First, we appreciate the message. The community can strengthen its already strong support of programs for the homeless and destitute. The operators of the PowerHouse Ministry Center at 30 N. Wenatchee Ave., in serving the least among us, help show the scope of the problem in Wenatchee may be greater than we imagined.
It’s just that they do it in the wrong place.
That is not easy to say. No one wants to shut down an operation that does good for people who genuinely need help and compassion, but there is an inescapable issue of incompatibility. Drawing the homeless to a storefront on Wenatchee Avenue, many with substance abuse or mental health difficulties, and offering aid in a relatively unstructured environment will bring inevitable conflicts. Downtown is a center for commerce, services and entertainment. Its businesses must attract customers to survive. Anything that makes customers uncomfortable or fearful or produces an unpleasant experience will be a major detriment to all downtown businesses. It should be easy to see how a drop-in homeless center will create problems, and eventually interrupt that crucial flow of customers, to create unwanted reputations and bad word-of-mouth. It does not take much to do great harm, especially when the businesses themselves are struggling against the economic odds and well-heeled big box competition. Downtown Wenatchee is a center for independent business caught in a day-to-day battle for customers lured by retail goliaths with vastly greater resources and far less concern for their neighbors and community. This is an asset we need to protect.
The stories of conflict are real — homeless sleeping on sidewalks, in alleys, loitering, smoking near restaurant doors, fighting, yellng, urinating in and outside businesses, etc. Police report additional troubles. Downtown business owners have complained and sought city action. The city says it is probably preferable not to rewrite downtown zoning to exclude services to the homeless, but to beef up city anti-nuisance statutes. The operators of PowerHouse Ministry Center say they have searched for other locations and failed.
This is not a story of heartless businesses casting out the downtrodden. More structured services for the homeless operate with substantial community support only a block away, at The Bruce, or for youth at Solomon’s Porch on Mission Street.

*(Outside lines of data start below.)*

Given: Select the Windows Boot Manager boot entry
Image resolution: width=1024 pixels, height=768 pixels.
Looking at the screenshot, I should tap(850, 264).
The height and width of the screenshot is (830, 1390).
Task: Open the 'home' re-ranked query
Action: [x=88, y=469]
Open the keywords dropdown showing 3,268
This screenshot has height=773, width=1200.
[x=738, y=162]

We can testify from experience that the residents of The Bruce have been very good neighbors. The Bruce serves children, families and adults in a clean environment, and we welcome them. They belong in that location.
Somewhere, there must be a place suited to PowerHouse Ministry Center, perhaps not far from where it is now. But, a commercial district at the heart of the city is not that place.
This is the opinion of The Wenatchee World and its Editorial Board: Publisher Rufus Woods, Editor Cal FitzSimmons and Editorial Page Editor Tracy Warner.